Determine the reactions at the supports for the beam shown in $Fig. 3.21(a)$.

## Verified Solution

Free-Body Diagram See Fig. 3.21(b).

Static Determinacy The beam is internally unstable. It is composed of three rigid members, $AB , BE$, and $EF$, connected by two internal hinges at $B$ and $E$. The structure has $r = 5$ and $e_c = 2$; because $r = 3 + e_c$, the structure is statically determinate.

Support Reactions

$+\longrightarrow \sum{F_x}=0$

$A_x=0$                   Ans.

Next, we apply the equation of condition, $\sum{M^{AB}_B}=0$ , which involves the summation of moments about $B$ of all the forces acting on the portion $AB$.

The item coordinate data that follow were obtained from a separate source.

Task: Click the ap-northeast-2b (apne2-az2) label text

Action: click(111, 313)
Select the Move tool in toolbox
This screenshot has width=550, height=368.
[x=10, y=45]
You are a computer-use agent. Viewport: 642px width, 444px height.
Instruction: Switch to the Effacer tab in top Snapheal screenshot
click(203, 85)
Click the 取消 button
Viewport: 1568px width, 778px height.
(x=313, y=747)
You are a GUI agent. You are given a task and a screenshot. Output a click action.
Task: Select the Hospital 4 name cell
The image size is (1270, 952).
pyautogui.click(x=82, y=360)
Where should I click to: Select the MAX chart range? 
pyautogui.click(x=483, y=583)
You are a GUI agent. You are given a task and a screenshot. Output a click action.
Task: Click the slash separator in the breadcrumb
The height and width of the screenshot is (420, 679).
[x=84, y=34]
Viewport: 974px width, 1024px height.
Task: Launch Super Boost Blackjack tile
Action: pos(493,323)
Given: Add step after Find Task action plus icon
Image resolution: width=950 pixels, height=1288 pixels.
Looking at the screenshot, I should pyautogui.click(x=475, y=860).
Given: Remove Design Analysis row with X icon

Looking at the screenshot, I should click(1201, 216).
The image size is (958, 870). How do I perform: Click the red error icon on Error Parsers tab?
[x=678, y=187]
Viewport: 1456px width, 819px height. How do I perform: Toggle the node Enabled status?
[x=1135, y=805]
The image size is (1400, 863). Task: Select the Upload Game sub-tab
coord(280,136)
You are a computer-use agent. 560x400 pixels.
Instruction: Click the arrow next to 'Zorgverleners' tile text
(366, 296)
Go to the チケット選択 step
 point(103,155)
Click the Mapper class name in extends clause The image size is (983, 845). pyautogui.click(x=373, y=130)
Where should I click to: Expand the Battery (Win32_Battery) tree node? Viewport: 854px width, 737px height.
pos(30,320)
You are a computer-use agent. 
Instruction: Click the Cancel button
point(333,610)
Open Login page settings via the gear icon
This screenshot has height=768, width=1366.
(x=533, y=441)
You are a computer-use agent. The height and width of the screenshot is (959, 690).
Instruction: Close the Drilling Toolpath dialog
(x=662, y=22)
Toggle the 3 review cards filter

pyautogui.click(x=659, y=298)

$+\circlearrowleft \sum{M^{AB}_B}=0$

$-A_y(20) + [5(20)](10) = 0$

$A_y = 50 kN$

$A_y = 50 kN \uparrow$                                    Ans.

Similarly, by applying the equation of condition $\sum{M^{EF}_E}=0$ , we determine the reaction $F_y$ as follows:

$+\circlearrowleft \sum{M^{EF}_E}=0$

$-[3(20)](10) + F_y(20) = 0$

$F_y = 30 kN$

$F_y = 30 kN \uparrow$                                 Ans.

The remaining two equilibrium equations can now be applied to determine the remaining two unknowns, $C_y$ and $D_y$:

$+\circlearrowleft \sum{M_D}=0$

$-50(90) + [5(40)](70) – C_y(50) + [3(90)](5) + 30(40) = 0$

$C_y = 241 kN$

$C_y = 241 kN \uparrow$                         Ans.

It is important to realize that the moment equilibrium equations involve the moments of all the forces acting on the entire structure, whereas, the moment equations of condition involve only the moments of those forces that act on the portion of the structure on one side of the internal hinge.

Finally, we compute $D_y$ by using the equilibrium equation,

$+\uparrow \sum{F_y}=0$

$50 – 5(40) + 241 – 3(90) + D_y + 30 = 0$

$D_y = 149 kN$

$D_y = 149 kN \uparrow$                                  Ans.

Checking Computations

$+\circlearrowleft \sum{M_F}=-50(130) + [5(40)](110) – 241(90) + [3(90)](45) – 149(40)$

$= 0$                                    Checks